EU SOU UM MANTO E MEU NOME É NEGRO


Em tempos idos quando o viajante chegava pela estrada da Várzea, logo após subir o morro agora chamado “da Brasília”, e olhar pros lados do norte ele via toda a Ribeira em seu esplendor ocupando a grande depressão caracteristicamente ponteada por grandes monólitos. (...)
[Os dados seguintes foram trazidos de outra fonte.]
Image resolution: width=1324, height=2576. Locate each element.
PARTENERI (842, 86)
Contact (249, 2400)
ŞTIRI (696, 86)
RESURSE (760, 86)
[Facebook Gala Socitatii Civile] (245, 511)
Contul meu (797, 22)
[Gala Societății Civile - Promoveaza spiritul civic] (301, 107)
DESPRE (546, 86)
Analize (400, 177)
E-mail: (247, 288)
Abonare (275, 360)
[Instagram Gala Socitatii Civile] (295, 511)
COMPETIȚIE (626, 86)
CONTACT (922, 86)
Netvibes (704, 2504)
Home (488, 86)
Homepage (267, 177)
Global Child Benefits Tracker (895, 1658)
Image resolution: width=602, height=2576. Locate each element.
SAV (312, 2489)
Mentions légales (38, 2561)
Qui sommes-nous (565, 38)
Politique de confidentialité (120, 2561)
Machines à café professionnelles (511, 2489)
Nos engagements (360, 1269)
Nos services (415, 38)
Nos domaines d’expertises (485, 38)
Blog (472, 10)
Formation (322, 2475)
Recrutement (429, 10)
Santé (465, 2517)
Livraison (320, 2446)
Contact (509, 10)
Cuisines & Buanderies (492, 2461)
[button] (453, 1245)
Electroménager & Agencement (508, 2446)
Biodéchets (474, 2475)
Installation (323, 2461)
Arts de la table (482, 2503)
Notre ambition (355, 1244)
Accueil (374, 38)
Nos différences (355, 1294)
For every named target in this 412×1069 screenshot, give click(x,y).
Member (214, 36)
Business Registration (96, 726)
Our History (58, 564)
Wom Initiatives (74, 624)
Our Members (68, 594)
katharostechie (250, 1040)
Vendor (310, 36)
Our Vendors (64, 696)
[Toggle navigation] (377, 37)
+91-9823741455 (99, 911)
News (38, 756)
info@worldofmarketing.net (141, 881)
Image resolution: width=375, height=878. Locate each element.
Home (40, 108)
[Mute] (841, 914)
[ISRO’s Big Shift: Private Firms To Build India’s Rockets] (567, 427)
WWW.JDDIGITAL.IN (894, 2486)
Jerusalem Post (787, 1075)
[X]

É certo que ele a via debaixo de um manto diáfano de névoa branca no tempo do inverno chuvoso e de reverberações do enorme calor no alto verão seco. Era uma visão que lhe enchia de encanto e satisfação os olhos. À medida que caminhava em direção à cidade o manto se alevantava à sua passagem, primeiro de sobre as dezenas de casebres de taipa que ponteavam quase todo o espaço que vai da Pedra do Santo até as primeiras ruas que levam ao centro. Só depois é que o manto se despregava dos prédios mais altos como a Igreja, a Casa da Câmara, a Casa-grande, o Grupo e também a Ponte e a Pedra Grande até que o viajante se via encoberto por ele que parecia ser guardião da paz e da tranquilidade na pequena comunidade de típicos remanescentes indígenas. Ao chegar ao centro, no Mercado, ele era recebido por uma gente que, se não alegre, era pelo menos pacata e comunicativa. Era assim bem antes da terrível Guerra que destruiu a Europa e quase levou o País a também derramar seu sangue por lá. Apesar de muitos de seus filhos haverem dado suas vidas e terem deixado profundas saudades os modos de viver na Ribeira não se alteraram profundamente devido ao conflito. Vivia-se pacatamente: de casa para o trabalho e do trabalho para a casa, isto é, os que os tinham. Mesmo os que nunca tiveram nem casa nem trabalho, com seu espírito consolado desde os tempos em que foram dobrados viviam em paz consigo mesmo, viviam em paz com a comunidade. Não que isso fosse sinal de acarneiramento ou conformação, mas a tradição pacata da Ribeira não era quebrada facilmente. Entretanto a desídia de alguns vultos de suposta riqueza, importância e influência principiou, utilizando poderosos tentáculos de toda sorte, a envolver muitos pacatos cidadãos em processos de forte natureza corruptora. Foi assim que se multiplicaram os casos de furto, de roubo, desvio, pirataria, rapinagem, roubalheira, assaltos, usurpação, falsificação, contrabando, e mais uma enorme gama de atividades ardilosas. Todas elas patrocinadas por grupelhos sob a liderança e ordem de reconhecidos malfeitores do bem público.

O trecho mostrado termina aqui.